Visualizing Large Datasets on the GPU with Vega and MapD

(mapd.com)

117 points | by tmostak 2465 days ago

5 comments

coherentpony 2465 days ago
> MapD uses Vega to drive the rendering engine directly on the result set of a SQL query without ever requiring the data to leave the GPU
How big is the dataset? If it can't ever leave the GPU then it is at most a few GB? Unless there are several GPUs at play then it's N * (a few GB). If there are a few GPUs at play then this dataset would fit into DDR3 RAM on a single mainstream Xeon node, or entirely into MCDRAM on a Xeon Phi node.
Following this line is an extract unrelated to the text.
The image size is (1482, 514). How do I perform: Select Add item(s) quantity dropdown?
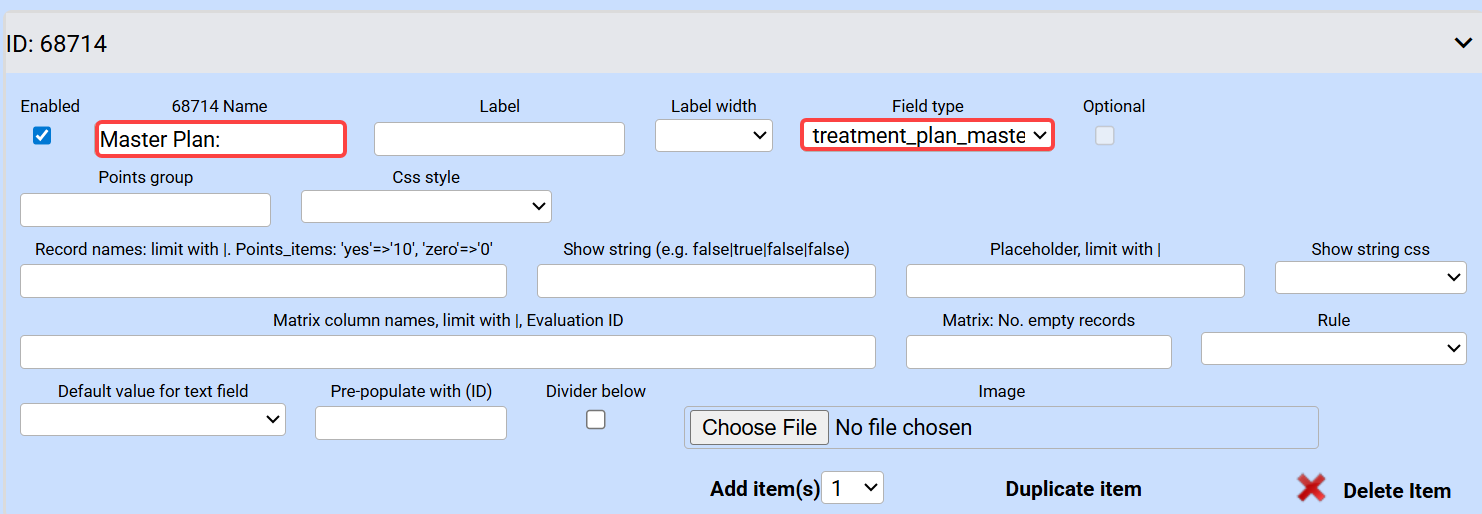pos(852,488)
Please correct me if I'm wrong.
[-]
- tmostak 2465 days ago
  MapD customers typically run our product on multiple servers with multiple GPUs per node. So 4 servers with 8 Nvidia P40s each has 4X192GB = 768GB of VRAM. Note MapD compresses data and also keeps data in CPU RAM as needed. Even two servers with these GPUs or 4 servers with gamer GPUs is enough to query and visualize an 11B record shipping dataset without a hitch (https://www.mapd.com/demos/ships), a demo running on four servers with 8 Nvidia 1080 Tis each.
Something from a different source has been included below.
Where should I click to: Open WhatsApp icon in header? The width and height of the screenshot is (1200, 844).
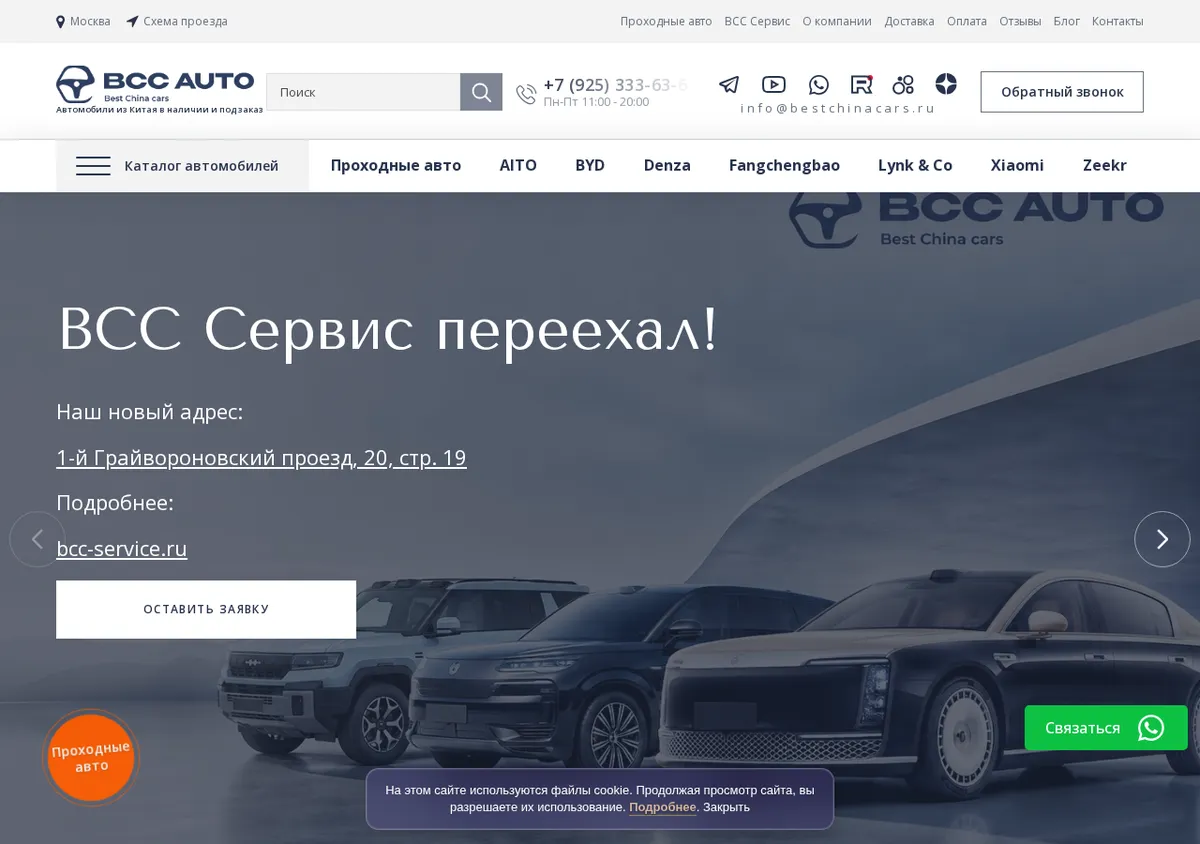click(x=819, y=85)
  Other customers with smaller datasets (i.e. less than a few hundred million records) are able to run with a single GPU.
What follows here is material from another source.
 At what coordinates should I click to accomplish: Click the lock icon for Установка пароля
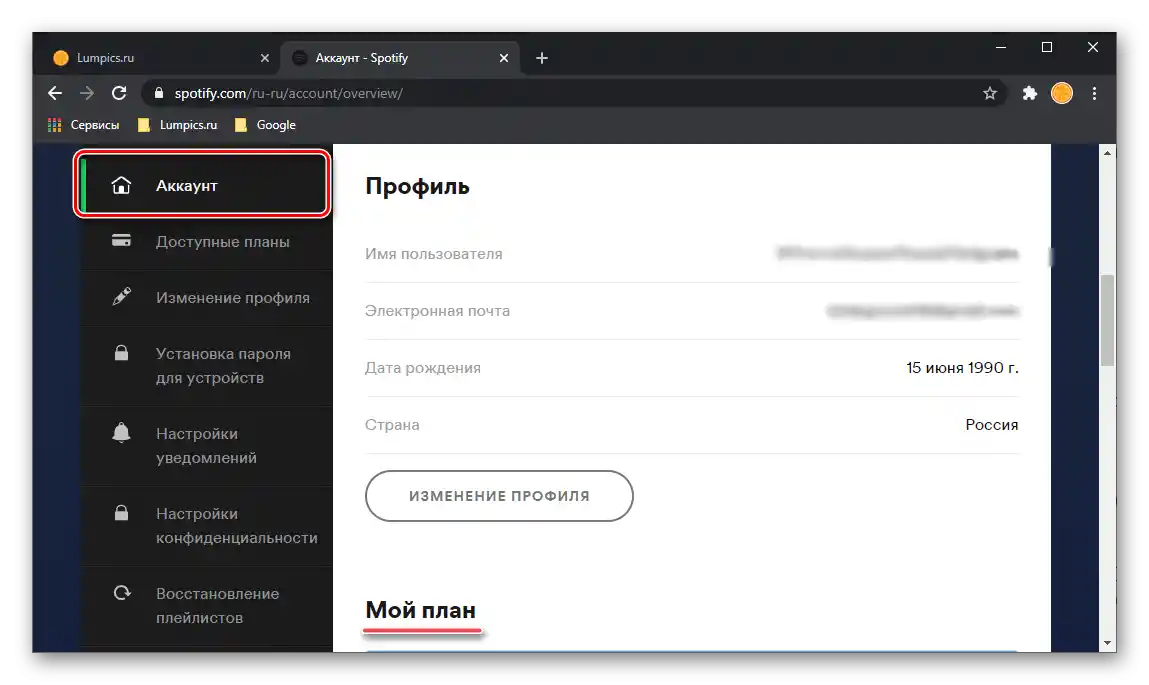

  We're not going after petabyte size datasets (where <100ms querying is rarely important), so ability to scale has rarely been an issue.
  [-]
  - qeternity 2465 days ago
    I would love to see some comparisons to other mpp in memory databases as, and I mean this with all due respect, it's difficult to gauge what the impact of GPUs are. Have you benchmarked against anything like Memsql? Also, do you mind if I ask where you got the ship data from?
    [-]
    - ethikal 2464 days ago
      For some benchmarks, take a look here: http://tech.marksblogg.com/benchmarks.html
  - tmostak 2465 days ago
    Note that although we can run on CPU, CPUs do not have the graphics pipeline and the memory bandwidth necessary for interactive server-side visualizations like this.
    [-]
    - coherentpony 2465 days ago
      Cool, thanks for the explanation.
    - Faith_ 2465 days ago
      I'm making $86 an hour working from home. I was shocked when my neighbour told me she was averaging $95 but I see how it works now. I feel so much freedom now that I'm my own boss. This is what I do, ===http://www.millionaireprofit.cf/ - ( 3 ) -
  - dogma1138 2465 days ago
    Do you use Pascal's unified memory for over-provisioning? Since Maxwell only supports unified virtual memory addresses with the host upto the VRAM limit.
    [-]
    - tmostak 2464 days ago
      MapD predates good virtual (unified) memory support on GPUs and so we built our own caching mechanism where each GPU has its own buffer pool and pulls from a CPU buffer pool (i.e a network of buffer pools). This approach still has the advantage of giving us a lot of control of where we put data, how much we leave for other processes, as well as allowing us to pin data in VRAM on a specific GPU.
  - Harmony_ 2465 days ago
    Yeah it`s Possible......Anybody can earn 250$+ daily... You can earn from 6000-12000 a month or even more if you work as a full time job...It's easy, just follow instructions on this page, read it carefully from start to finish... It's a flexible job but a good eaning opportunity.. HERE►http://usawork.cn.to
- Asooka 2465 days ago
  AMD are working[1][2] on a graphics card that includes a 1TB SSD, which appears to your application as having 1TB of RAM and then just swaps to the SSD. I would say that's a pretty good approach to enabling virtual memory on the GPU - you get really fast swapping and you don't tax the PCI bus and CPU with moving data to and from GPU RAM. No release date AFAIK sadly.
  [1] https://www.amd.com/en-us/press-releases/Pages/amd-radeon-pr...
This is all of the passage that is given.